Exemplary chord progression information of a musical composition is: chord (name=c: maj, bar=1, bean=1/16), chord (name=a: min, bar=5, bean=1/16), the Chord progression information has the meaning: a chord named C is inserted at the 1 st 16 th note position of the first measure of the phrase (i.e. bar=1) and a chord named a is inserted at the 1 st 16 th note position of the fifth measure of the phrase.

The chord position is designated in the chord going information, whether the chord position in the chord going information is matched with the position of the to-be-determined token in the current phrase is judged, if the chord position designated in the chord going information is matched with the position of the to-be-determined token in the current phrase, the to-be-determined token is determined to be the starting position of the chord, and the to-be-determined token is also understood as the type of the to-be-determined token to be the POS. After determining that the token to be determined is the starting position of the chord, or determining that the type of the token to be determined is POS, modifying the value of the starting position of the chord or the note in the predicted value of the token to be determined into the name of the matched chord according to the name of the matched chord.

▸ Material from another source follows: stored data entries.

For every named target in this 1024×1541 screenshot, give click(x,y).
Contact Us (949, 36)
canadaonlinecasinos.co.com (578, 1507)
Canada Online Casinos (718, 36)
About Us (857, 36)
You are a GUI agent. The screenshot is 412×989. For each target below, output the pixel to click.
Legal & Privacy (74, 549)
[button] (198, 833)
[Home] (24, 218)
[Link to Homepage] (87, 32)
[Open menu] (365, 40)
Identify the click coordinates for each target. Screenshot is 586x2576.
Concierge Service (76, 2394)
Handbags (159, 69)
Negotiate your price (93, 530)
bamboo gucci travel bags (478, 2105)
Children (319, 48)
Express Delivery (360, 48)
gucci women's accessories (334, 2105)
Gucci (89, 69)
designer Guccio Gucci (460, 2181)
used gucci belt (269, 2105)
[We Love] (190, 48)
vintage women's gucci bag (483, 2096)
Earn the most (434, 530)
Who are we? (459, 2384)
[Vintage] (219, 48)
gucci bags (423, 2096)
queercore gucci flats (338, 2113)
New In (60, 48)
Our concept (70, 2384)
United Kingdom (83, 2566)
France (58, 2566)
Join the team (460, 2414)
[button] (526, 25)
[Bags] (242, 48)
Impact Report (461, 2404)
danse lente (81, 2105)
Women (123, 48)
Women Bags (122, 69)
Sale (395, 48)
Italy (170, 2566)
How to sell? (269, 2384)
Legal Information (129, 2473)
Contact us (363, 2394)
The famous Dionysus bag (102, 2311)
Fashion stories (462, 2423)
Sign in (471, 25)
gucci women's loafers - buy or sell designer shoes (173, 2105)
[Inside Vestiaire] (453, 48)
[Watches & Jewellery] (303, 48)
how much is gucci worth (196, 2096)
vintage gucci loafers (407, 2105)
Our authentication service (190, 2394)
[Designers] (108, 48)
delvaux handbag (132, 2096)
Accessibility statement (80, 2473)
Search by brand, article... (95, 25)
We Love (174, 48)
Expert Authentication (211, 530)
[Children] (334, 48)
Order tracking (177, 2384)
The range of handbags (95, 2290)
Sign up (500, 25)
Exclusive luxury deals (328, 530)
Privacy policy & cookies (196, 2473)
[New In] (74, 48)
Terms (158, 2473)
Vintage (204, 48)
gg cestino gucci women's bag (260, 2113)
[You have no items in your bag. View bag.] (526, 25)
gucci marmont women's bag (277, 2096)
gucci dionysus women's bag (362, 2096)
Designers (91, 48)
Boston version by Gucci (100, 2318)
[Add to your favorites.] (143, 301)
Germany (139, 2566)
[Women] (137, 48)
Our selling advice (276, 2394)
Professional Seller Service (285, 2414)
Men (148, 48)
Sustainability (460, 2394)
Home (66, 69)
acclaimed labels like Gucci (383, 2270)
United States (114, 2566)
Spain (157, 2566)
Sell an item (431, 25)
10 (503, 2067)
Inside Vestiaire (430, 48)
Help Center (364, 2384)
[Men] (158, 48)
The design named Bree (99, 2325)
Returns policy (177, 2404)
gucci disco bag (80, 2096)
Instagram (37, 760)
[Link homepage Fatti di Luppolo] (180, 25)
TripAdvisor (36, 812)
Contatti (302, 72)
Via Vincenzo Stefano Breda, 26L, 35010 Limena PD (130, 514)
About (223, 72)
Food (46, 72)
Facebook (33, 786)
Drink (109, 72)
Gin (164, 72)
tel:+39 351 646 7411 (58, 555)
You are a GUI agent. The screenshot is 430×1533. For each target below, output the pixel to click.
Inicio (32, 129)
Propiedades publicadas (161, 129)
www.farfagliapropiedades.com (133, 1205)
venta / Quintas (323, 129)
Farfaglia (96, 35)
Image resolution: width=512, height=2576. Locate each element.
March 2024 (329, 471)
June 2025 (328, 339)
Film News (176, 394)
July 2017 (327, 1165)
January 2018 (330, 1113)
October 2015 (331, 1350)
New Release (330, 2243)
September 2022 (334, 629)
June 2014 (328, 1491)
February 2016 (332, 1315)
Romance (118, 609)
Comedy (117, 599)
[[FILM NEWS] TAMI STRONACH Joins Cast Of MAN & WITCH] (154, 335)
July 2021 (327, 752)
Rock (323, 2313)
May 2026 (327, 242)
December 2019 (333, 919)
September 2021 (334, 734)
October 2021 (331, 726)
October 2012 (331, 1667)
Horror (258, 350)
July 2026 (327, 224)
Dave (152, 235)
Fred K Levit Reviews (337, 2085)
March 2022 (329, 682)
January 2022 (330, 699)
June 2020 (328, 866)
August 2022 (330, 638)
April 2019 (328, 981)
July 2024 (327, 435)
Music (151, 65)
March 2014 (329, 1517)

Taking Chord (name=c: maj, bar=1, bean=1/16), chord (name=a: min, bar=5, bean=1/16) as an example, it is determined whether the position of the token in the current phrase is the position of the 1 st 16 th note of the first measure of the phrase or whether it is the position of the 1 st 16 th note of the fifth measure of the phrase, and if it is the position of the token in the current phrase that matches the position of the 1 st 16 th note of the fifth measure, the value of the predicted value of the token to be determined and the initial position of the Chord or note is set to a: min.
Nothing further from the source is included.